* About this exercise
After finding the line with "Click the All Products button" in the entries below, copy that line and each one after it exactly, through the last line, and omit pictures.

Collected data entries:

---

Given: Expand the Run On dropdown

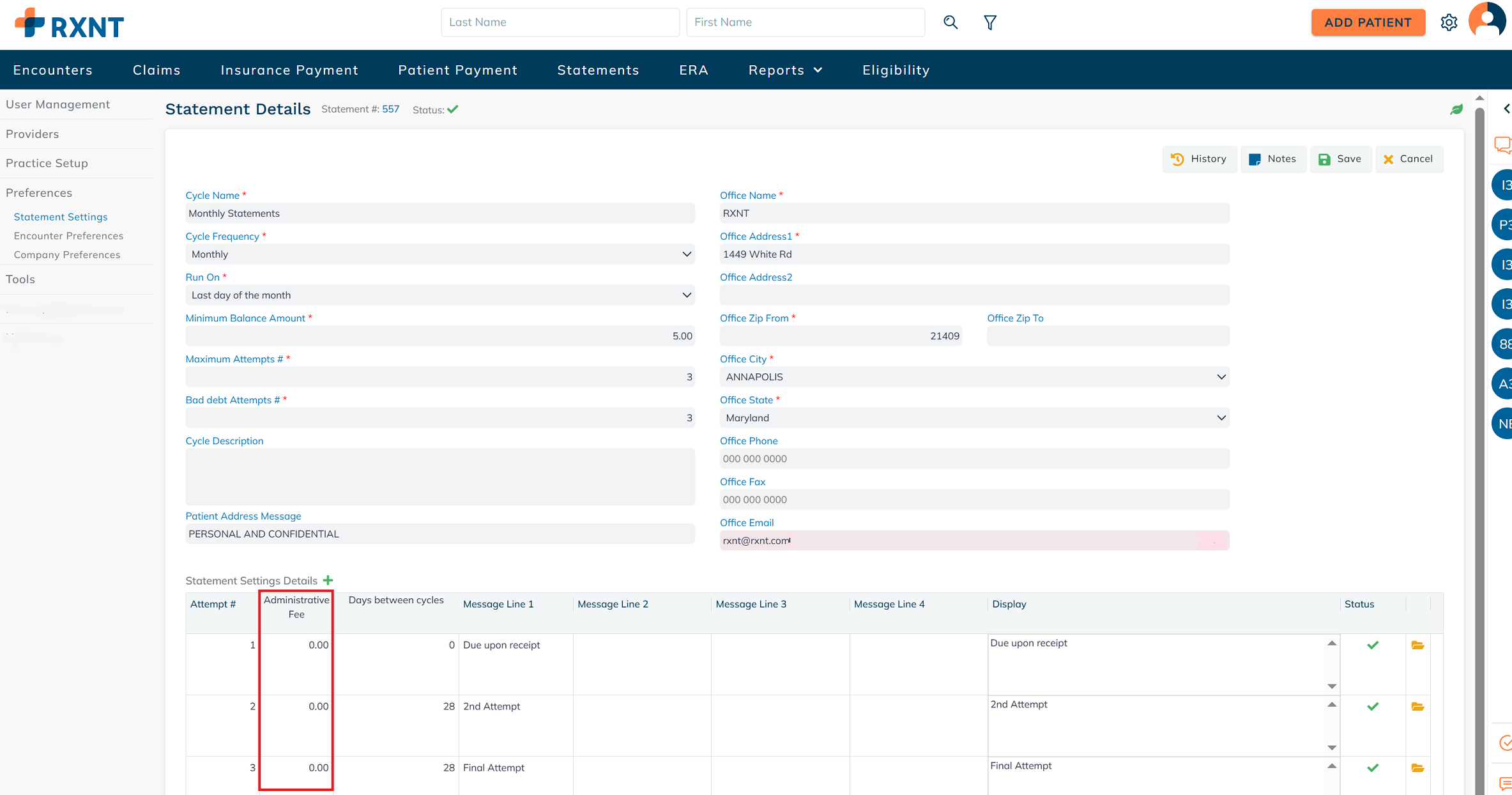Looking at the screenshot, I should point(439,295).

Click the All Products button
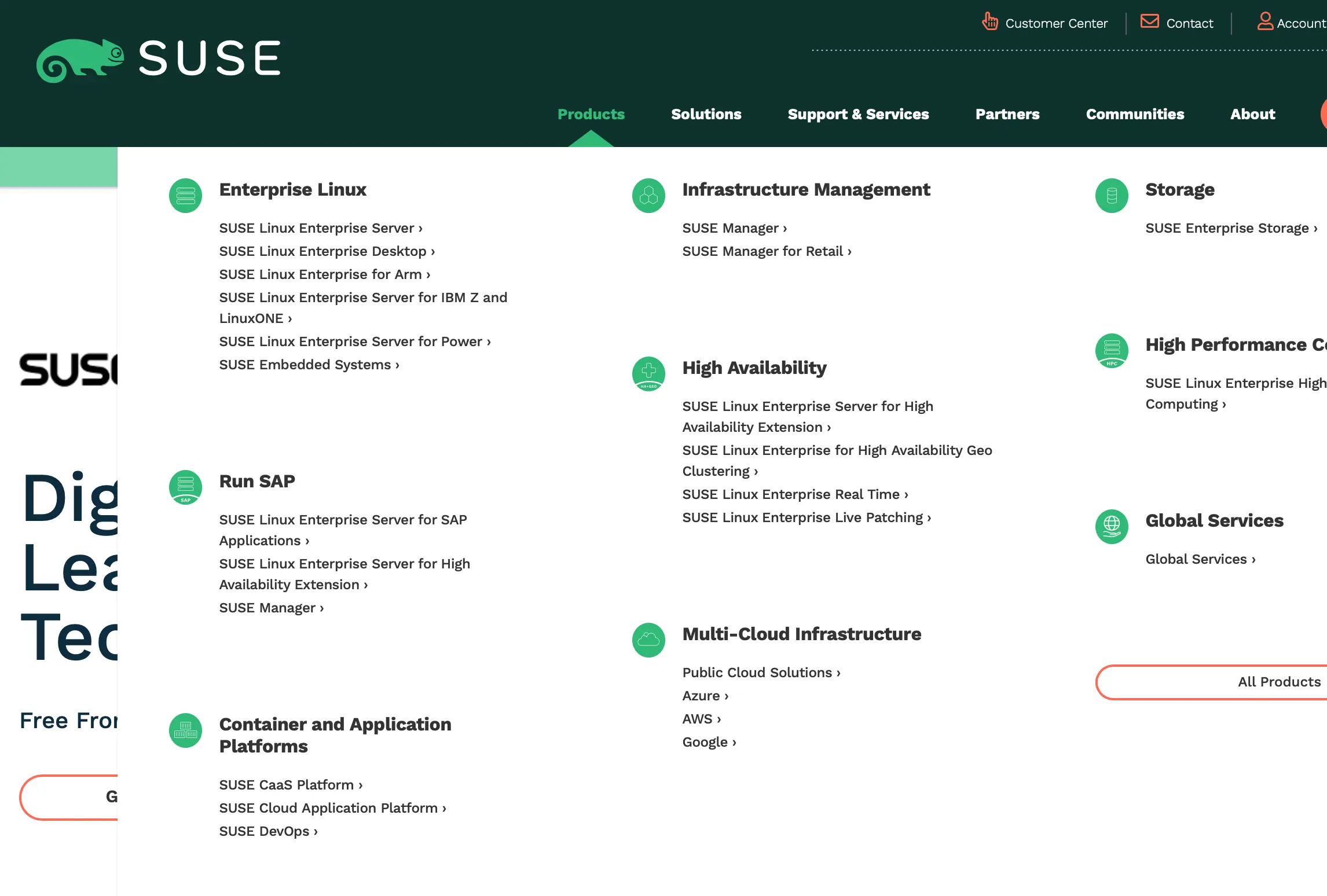[1278, 682]
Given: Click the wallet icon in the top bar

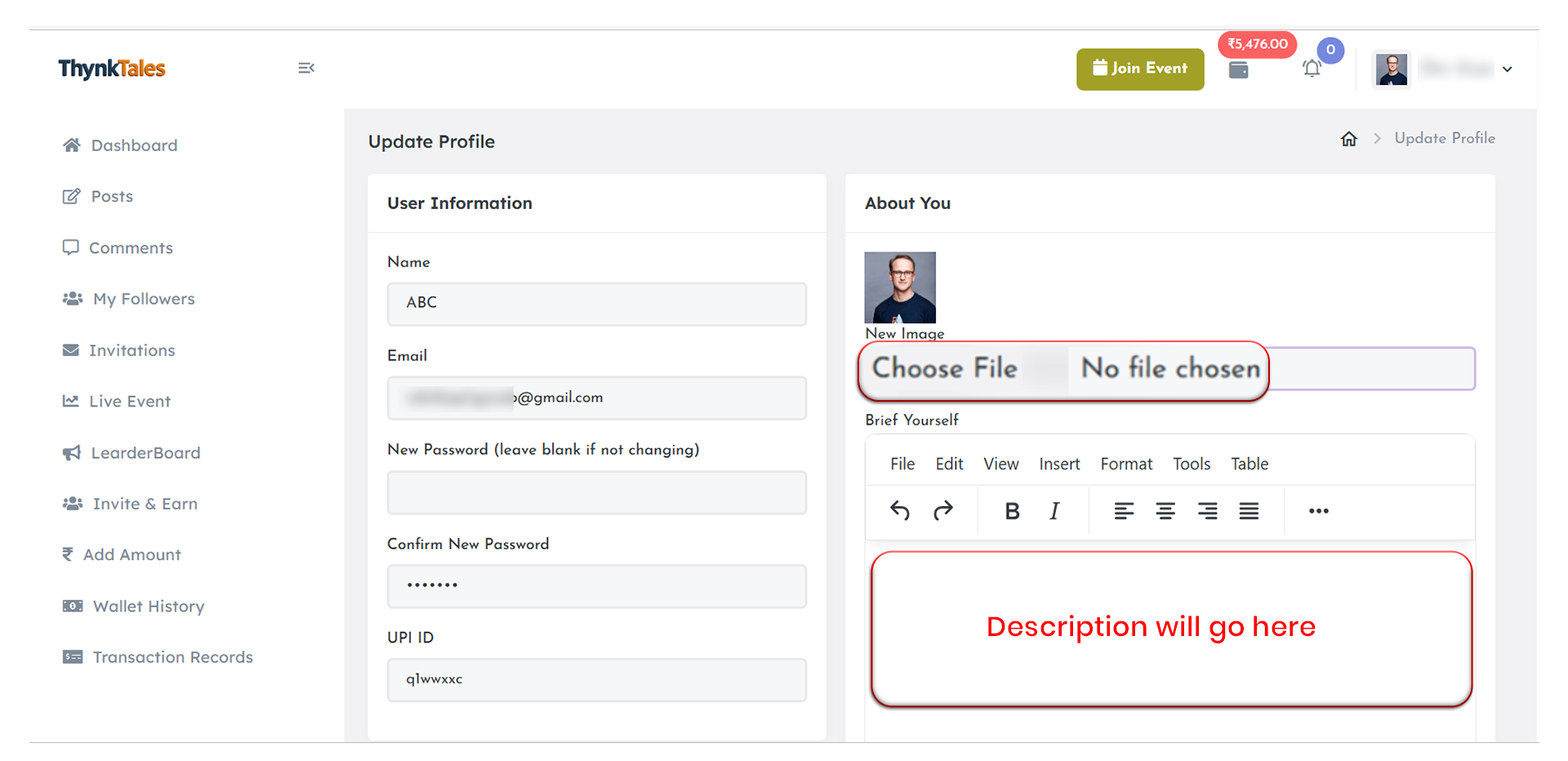Looking at the screenshot, I should pyautogui.click(x=1239, y=69).

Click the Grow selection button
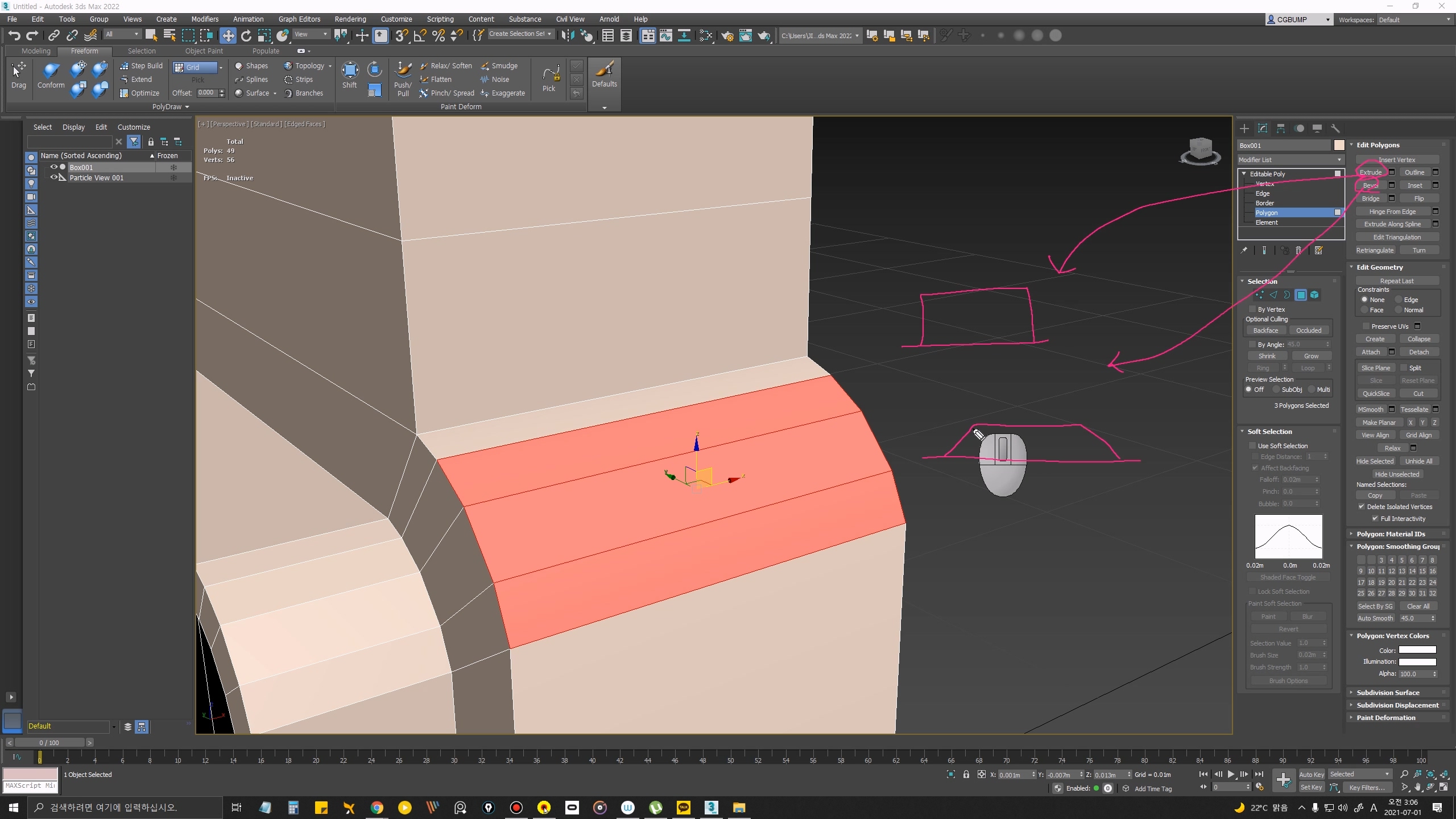1311,356
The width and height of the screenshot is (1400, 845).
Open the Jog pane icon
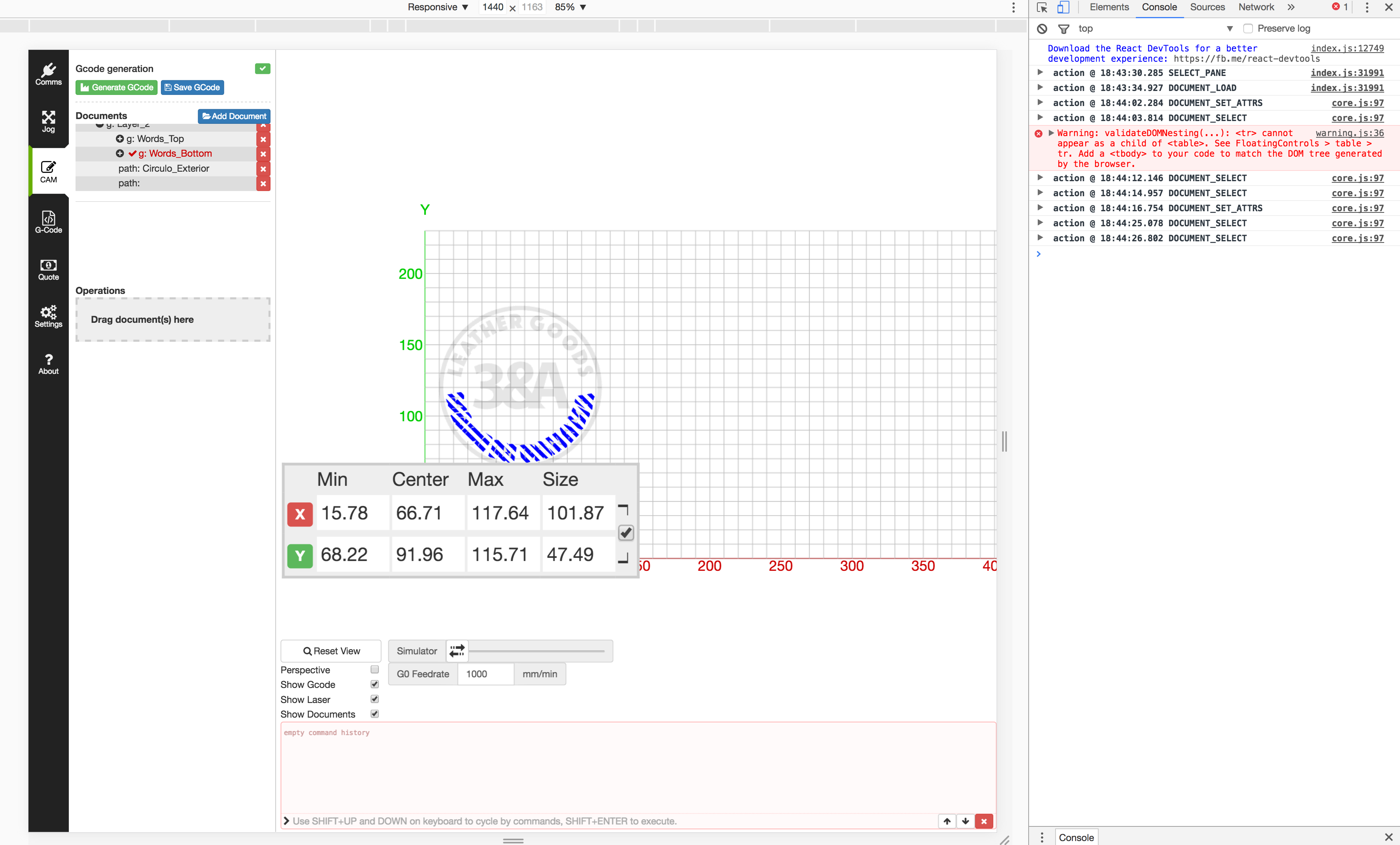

---

* Answer for this exercise
Click the All Products button
[1278, 682]
Given: Click the wallet icon in the top bar

Looking at the screenshot, I should pyautogui.click(x=1239, y=69).

Click the Grow selection button
1311,356
The width and height of the screenshot is (1400, 845).
Open the Jog pane icon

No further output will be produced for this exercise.